So, I was spending time on a singles forum this morning, and came across a comment from a young lady who complained that she had never been on a date in her life. Next to her comment was her profile photo.

My first thought: Maybe it’s because you’re fat.

She wasn’t large-boned; she wasn’t full-figured; she wasn’t a bit pudgy. It really wouldn’t be much of an issue if she were just a bit overweight. The thing is, she was morbidly obese [offensive phrase removed by the author].

The truth (and I’m navigating dangerously offensive territory here — out of a desire to lay out the plain truth) is that most men do not want to date women whose bodies betray a lifestyle of inactivity and over-consumption. Any chemistry that might spark from such a woman’s bubbly personality simply fizzles [offensive phrase removed by the author].

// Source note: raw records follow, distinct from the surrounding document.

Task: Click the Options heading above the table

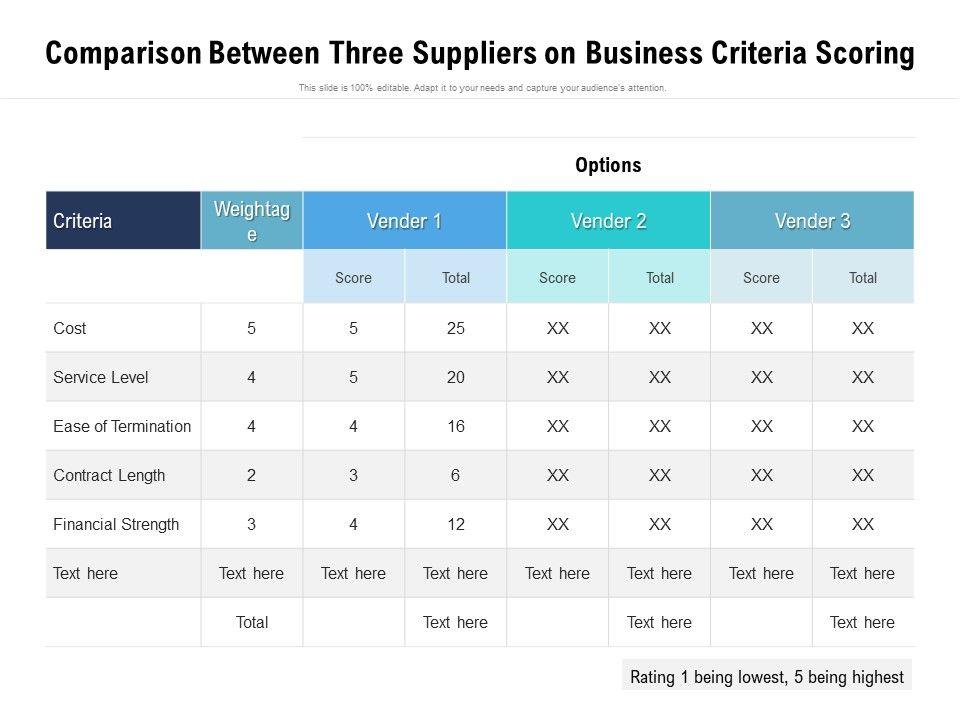Action: tap(608, 165)
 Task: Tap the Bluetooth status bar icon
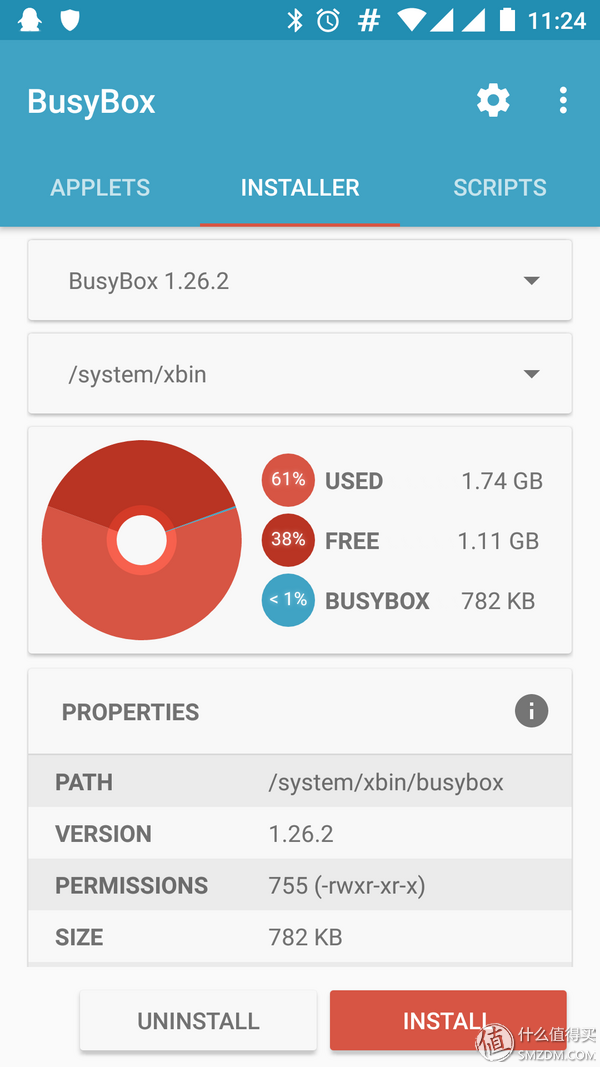click(295, 20)
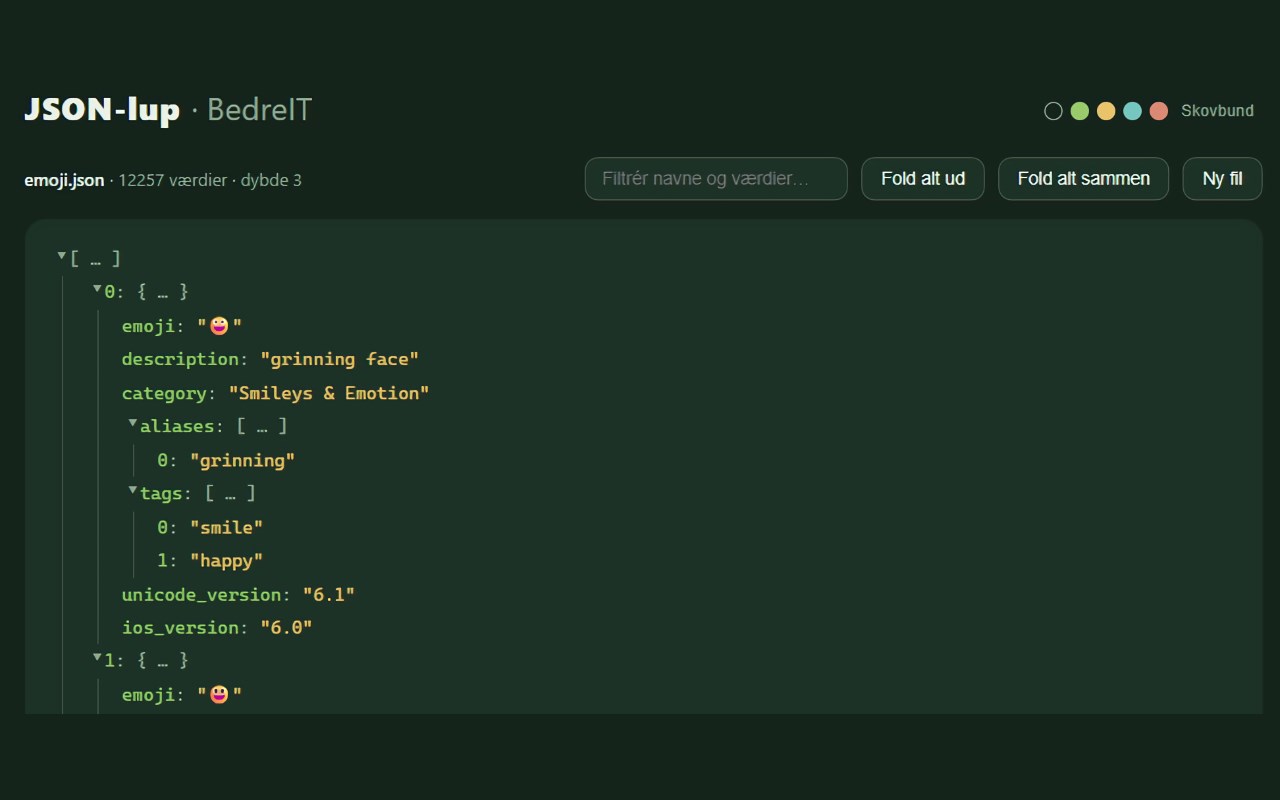Collapse item 1 object node
The height and width of the screenshot is (800, 1280).
click(x=97, y=659)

Some women have medical problems that facilitate being overweight. Maybe a doctor can help you treat that, or maybe it’s just something that you’ve got to live with, with a clean conscience. (Truth to balance out my overall thesis: There are some guys that find chubbiness to be endearing.)

But other women simply pack in the calories while lounging in front of the tube, and then grumble that guys are so shallow that they’ll never give them a second chance. No, maybe they’re not shallow; maybe you’re just fat.

My wife enjoys watching “The Biggest Loser” (while running on her treadmill). That show is evidence that overweight gluttons can change their lifestyles, become healthy, and lose weight. They can come to steward their bodies in a responsible, disciplined way.

If you’re obese, you can do something about it. Maybe start by exchanging that second helping of lasagna for a salad, or that bag of chips for some celery and unbuttered popcorn, or that milkshake for a peach, or that cherry Coke for a glass of ice water. Then get a membership at the local gym, and get in shape. You’re not necessarily looking to become a twig; just try to get physically fit. People do this all the time; you can do it, too.

Don’t let your weight become a reason to feel sorry for yourself or feel condemned; see it as a wake-up call to take action in becoming a healthier person.

And who knows? Maybe after a few months and a dozen dropped pounds you’ll meet a formerly fat guy at the gym who’ll ask you out on your first date.

(OK, I’m feeling a bit convicted to return to the gym myself. I’ve got my swim trunks in the car; maybe I’ll head out of work around 4 this afternoon.)